Shows suggestions and asks for confirmation before changing config.yaml.

Credential stores such as ~/.ssh and ~/.gnupg are not auto-suggested. Add them only after explicit user approval and only when repository access and password-file backup are strongly controlled.

When the user asks to clean up or free disk space

sudo bash {baseDir}/bin/prune.sh

Options:

• --keep-last 24 — keep only last 24 snapshots
• --older-than 7d — remove snapshots older than 7 days
• --dry-run — preview what would be removed
• --yes — skip confirmation prompt

When the user asks to run a dry-run or test backup

Dry-run (validates without writing):

sudo bash {baseDir}/bin/backup.sh --dry-run

Self-test (full backup→restore→verify roundtrip in temp directory):

bash {baseDir}/bin/test.sh

Important notes

• Silent by design: cron/systemd runs every hour at :05 and logs to the configured log file. No output unless there is a failure.
• Telegram fires only on failure. If the user has not configured bot_token and chat_id, failures are logged only.
• This is the time machine layer. It protects against "the agent broke something in the last 3 days." It is NOT a disaster recovery backup — that should be handled by an off-VM backup (e.g. restic to a remote server).
• Password: The restic repository is AES-256 encrypted. The password file location is configured in config.yaml (chmod 600). Losing it means losing access to all snapshots.
• Never commit secrets.env or .pass files to git. They are excluded via .gitignore.
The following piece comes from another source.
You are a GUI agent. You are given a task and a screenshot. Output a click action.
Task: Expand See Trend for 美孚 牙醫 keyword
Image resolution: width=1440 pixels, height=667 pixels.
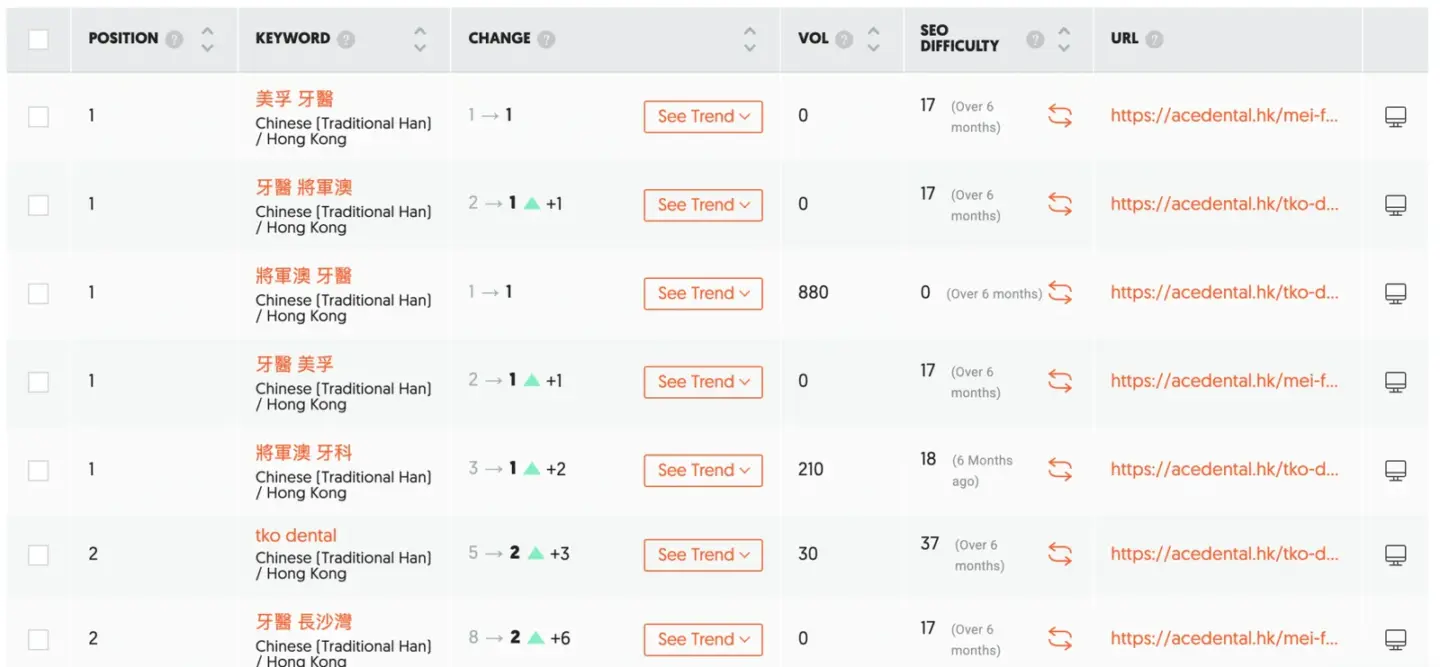pyautogui.click(x=703, y=116)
When the user asks to uninstall or remove Time Clawshine

sudo bash {baseDir}/bin/uninstall.sh

This removes all system artifacts (systemd timer/service, cron, logrotate, binary, lock/marker files) but preserves the backup repository and password file.

To also delete all backup data (irreversible):

sudo bash {baseDir}/bin/uninstall.sh --purge

The source files in the skill directory are never touched — can re-install with sudo bin/setup.sh.

When the user asks to check for updates

Run the status dashboard which includes update info:

sudo bash {baseDir}/bin/status.sh

Or check manually:

openclaw skills update quick-backup-restore

Note: backup.sh automatically checks for updates once per day (if updates.check: true in config). It logs a warning when a new version is available but never updates automatically.